Great information, could I suggest that posted scripts can be copied and pasted and expected to work without allot of modification. Copying the scripts above do not appear to work.

Senior Member

Seconding @JoeMJoeM's comment - the scripts as provided do not work.  The scripts provided don't even match the screenshots of the scripts!  Can this be fixed please?


@MaxLian , @JoeMJoeM - can you please elaborate more about what's not working?

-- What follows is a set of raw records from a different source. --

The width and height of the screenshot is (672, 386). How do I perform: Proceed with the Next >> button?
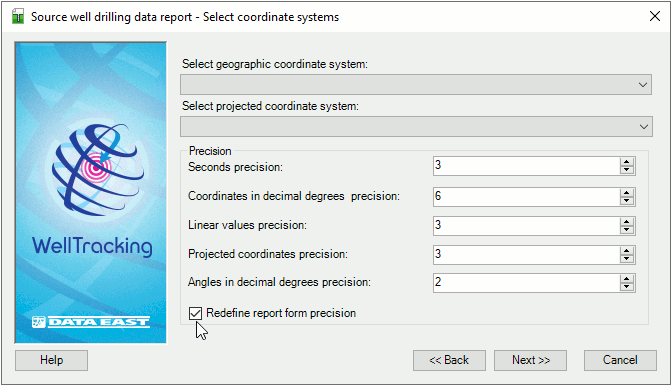click(x=531, y=360)
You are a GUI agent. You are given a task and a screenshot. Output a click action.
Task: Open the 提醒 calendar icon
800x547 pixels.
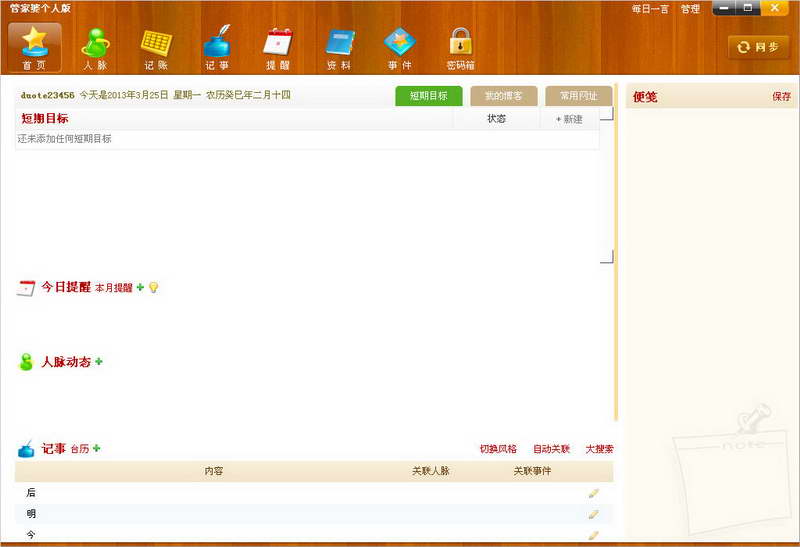click(278, 48)

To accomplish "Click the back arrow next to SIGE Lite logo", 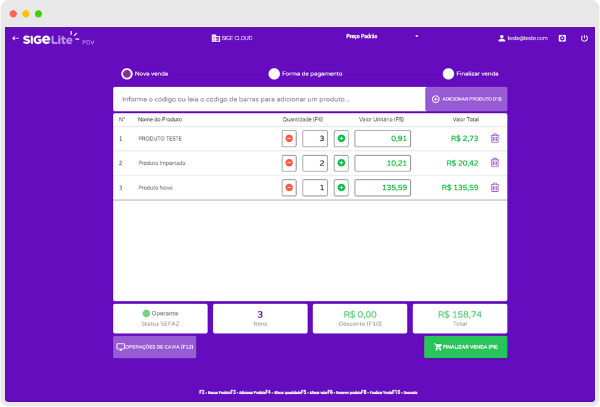I will 15,39.
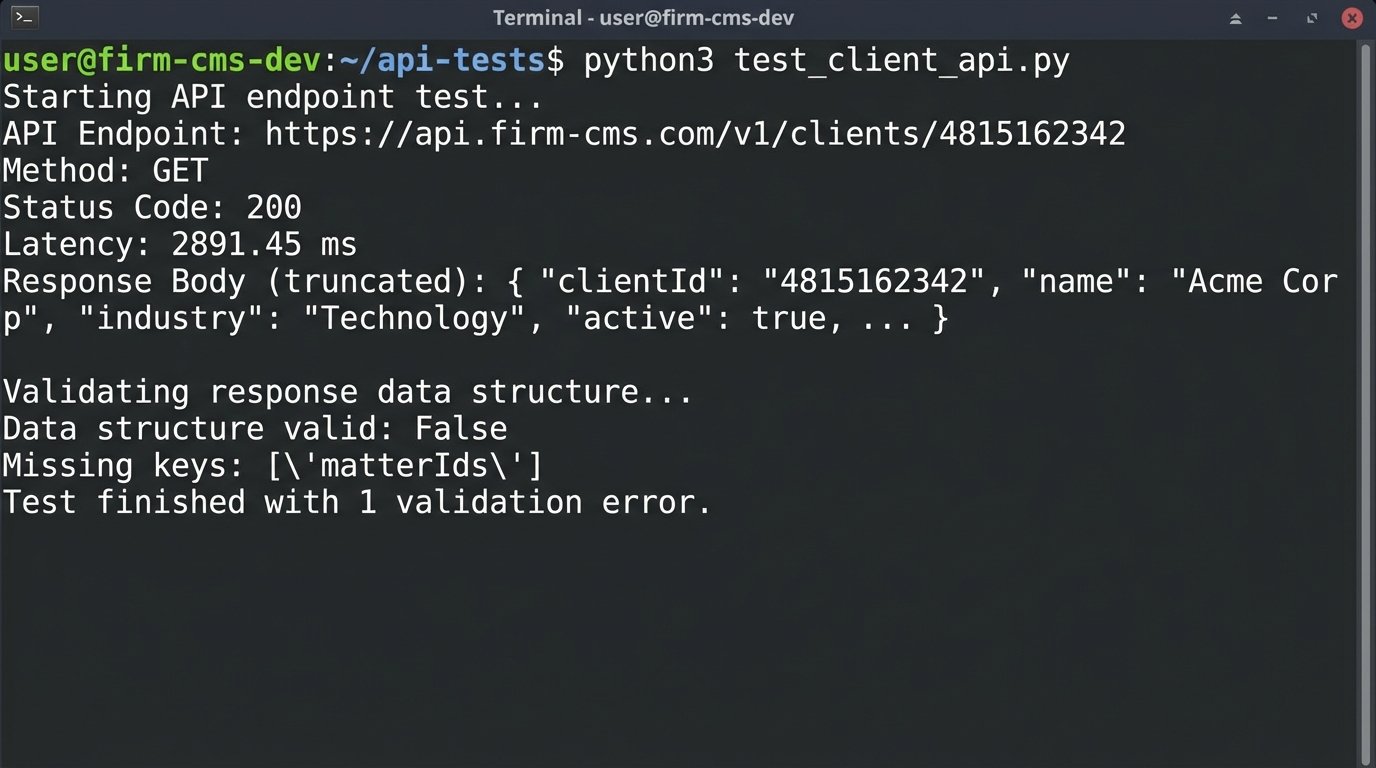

Does this query return any results?


| where Timestamp > ago(30d)
| where ServiceSource == "Azure ATP"
| where Title == "Suspected Netlogon privilege elevation attempt (CVE-2020-1472 exploitation)"



Regular Visitor





@JoeMJoeM are you using the MTP portal?

Regular Visitor

No I was using ATP portal.  Ok it does work in MTP portal, thanks for that.  I wasn't aware there is a difference between the two, and this script should be run from MTP portal.  I will have to get more educated on differences between the two.

Occasional Visitor

Great info. If an attacker sucessfully exploit one domain controller on the environment. How easy is it for the attacker to exploit

all the other domain controller?

Senior Member

@Daniel Naimthanks for that.  I was using the portal.  With so many portals, and Microsoft renaming things, it's hard to know what portal to use for what.  Are there any plans to make a single interface?


@MaxLian , @JoeMJoeM - To be honest, I sometimes use the wrong portal even myself so that's a common mistake.


The goal is to have Microsoft 365 Defender (MTP) as the unified portal that will aggergate and replace all the other portals (Defender for Identity, Endpoints and Emails\Office 365) - obviously this might take sometime, but this is the plan.


@amrakesh - This is a tricky question - it depends on the architecture and the purpose of the domain controller that was exploited. Basically with this exploitation and attacker can become domain admin and that's pretty much game over (for this specific domain), regardless if they can or can't do lateral movement to other domain controllers.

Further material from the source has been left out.